### [DIRECTIONS]
Continue the article on the ladder of engagement after its final sentence, leaving the items that follow it aside.

### [TEXT SHOWN]
'''
Ladder of Engagement - Watch That First Step. It's a Doozy

Most people have heard the term "Ladder of Engagement" as it relates to political campaigns and issues advocacy organizations. It is the equivalent to a sales funnel in marketing. Using ladders of engagement an organization can attract the curious and develop them into supporters, supporters into volunteers, volunteers into donors, ambassadors and voters.

Typically the first ask is easy such as "Like our Facebook Page" or "Follow us on Twitter." When you see a "Sign the Petition" ad in your timeline, that campaign or organization just wants your email address. When you see "Text #FightFor15" to 308308, they just want your cell number. Email is still king for online fundraising. Given the very high open rate of texts, cell phone numbers are the Holy Grail for mobilization.

Whenever I advise a campaign or organization I monetize or assign a dollar value to an email address or cell number. It is the only way to measure the return on investment of money and time expended to acquire n email address or cell number.

400.jpgIn this time of COVID 19 many of the traditional field strategies of political campaigning are no longer viable. One of these is collecting nomination signatures to get on the ballot. You can't go door-to-door and if you set up a table at the local supermarket you are probably not going to attract a lot of people to sign.

Yesterday, I saw a Facebook Ad encouraging me to help get a certain candidate on the ballot for US Senate. I clicked on the link and was taken to a Google Form where I give my information and presumably be sent a nomination form to sign and return.

Obviously, the campaign would require my name and address to mail the form to me. However, both Email Address and Phone were required fields. The problem is that neither of those data points is actually required for me to take the action the campaign wanted me to take.

So I didn't fill out the form. The campaign didn't get my signature, my email or my phone. 

Why? Because I wasn't even on their ladder of engagement and they were asking me for my personal contact information. I wasn't interested in getting the fundraising emails or calls and texts to get involved. The first step was too high.
'''
### [AVAILABLE DATA]
'''
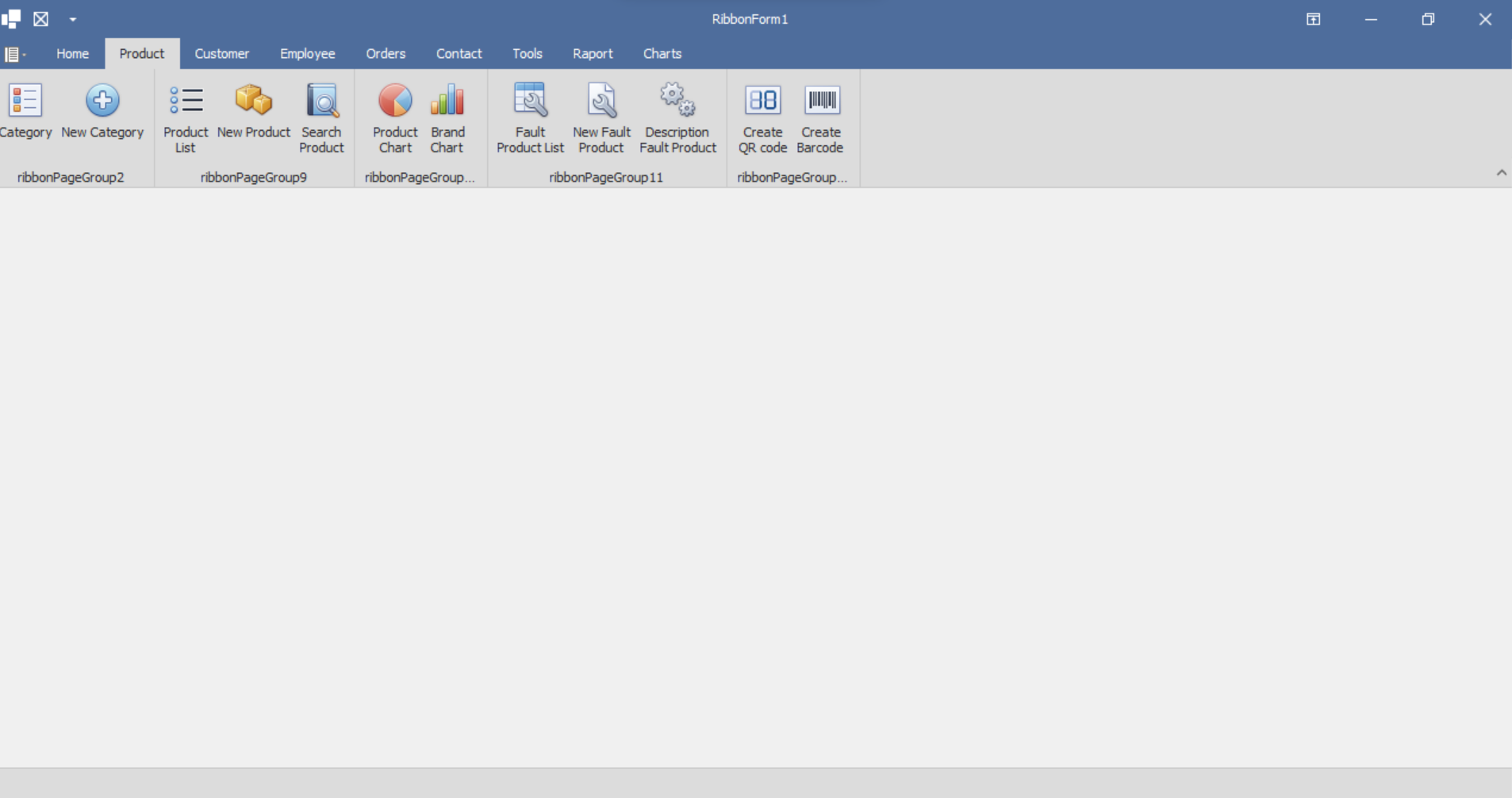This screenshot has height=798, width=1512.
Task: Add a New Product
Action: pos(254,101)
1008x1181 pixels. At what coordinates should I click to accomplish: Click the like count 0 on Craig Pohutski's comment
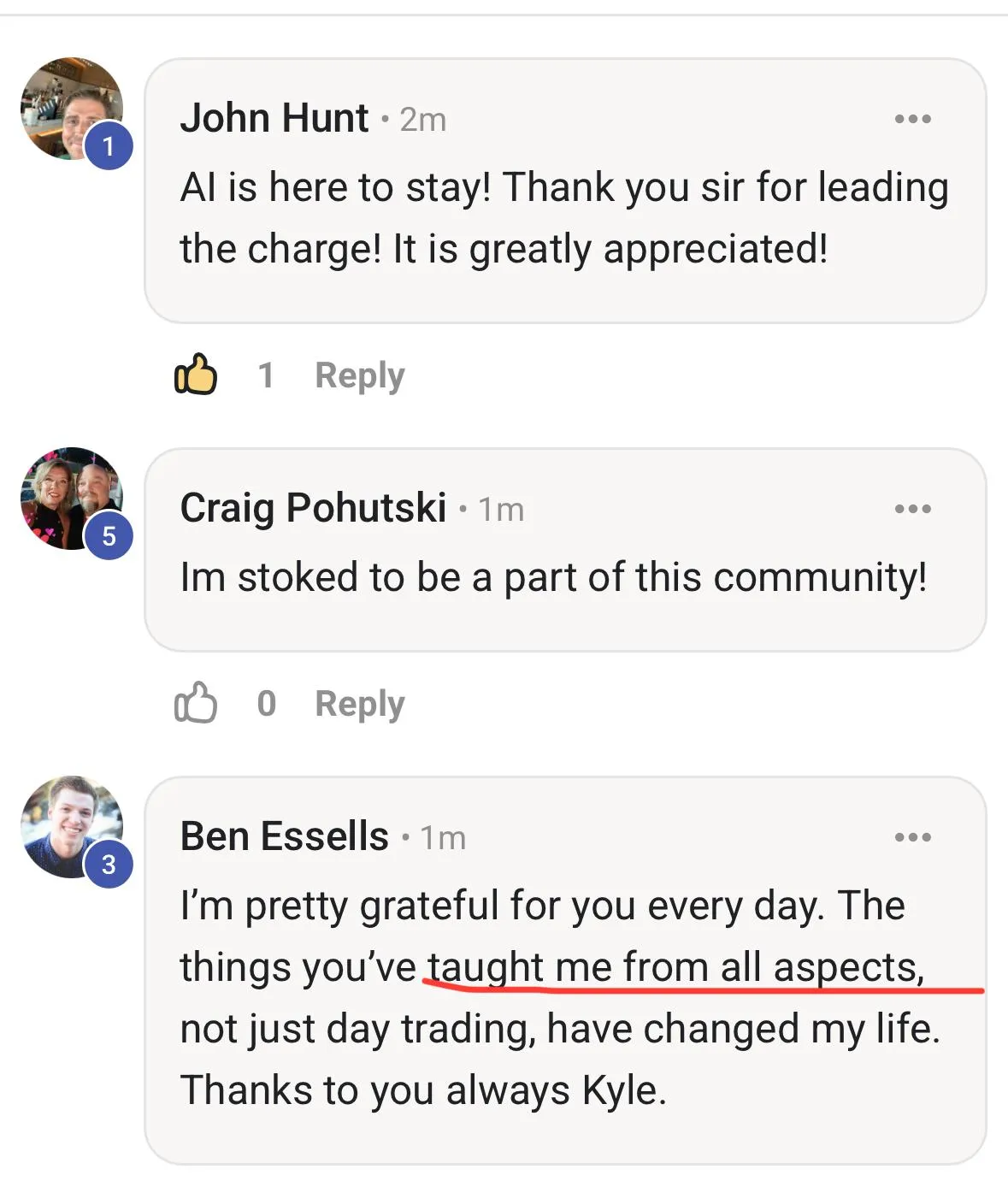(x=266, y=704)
'''
### [WRITTEN ANSWER]
I understand the value of email addresses and cell phone numbers to a political campaign. As I mentioned above I set a value for each to be able to measure the campaign's ROI. I also understand that this campaign was trying to build its organic contact list. But at what cost?


Let's assume the campaign is spending $100,000 prior to getting on the ballot. The cost of not getting on the ballot is $100,000. Now let's assume that the value of an email address or cell phone number is $5.00. The campaign would have to collect at least 20,000 to make it worthwhile to risk not getting on the ballot.

There are a number of options here. The first would be to have the same form but not make an Email Address and Phone required. You could also A/B test the form by having one where they are required and one where they are not. If there is no difference in conversion rates (The number of people who fill out the form) then make them required. Based on my experience that would be highly unlikely. To be fair the campaign may well have done that.

My preference would have been to have a form without requiring an email address or cell number that, when I click the SUBMIT button takes me to another page where I can then "Sign up to get updates on our signature drive progress!" or "Text Signatures to 30303 to get updates." You could even send a mailer to everyone who sends in a signed nomination paper with "next steps".

I think the most effective Ladder of Engagement is one with a very low first step. Focus on what your campaign absolutely needs then give your supporters a rewarding path to what your campaign ultimately wants.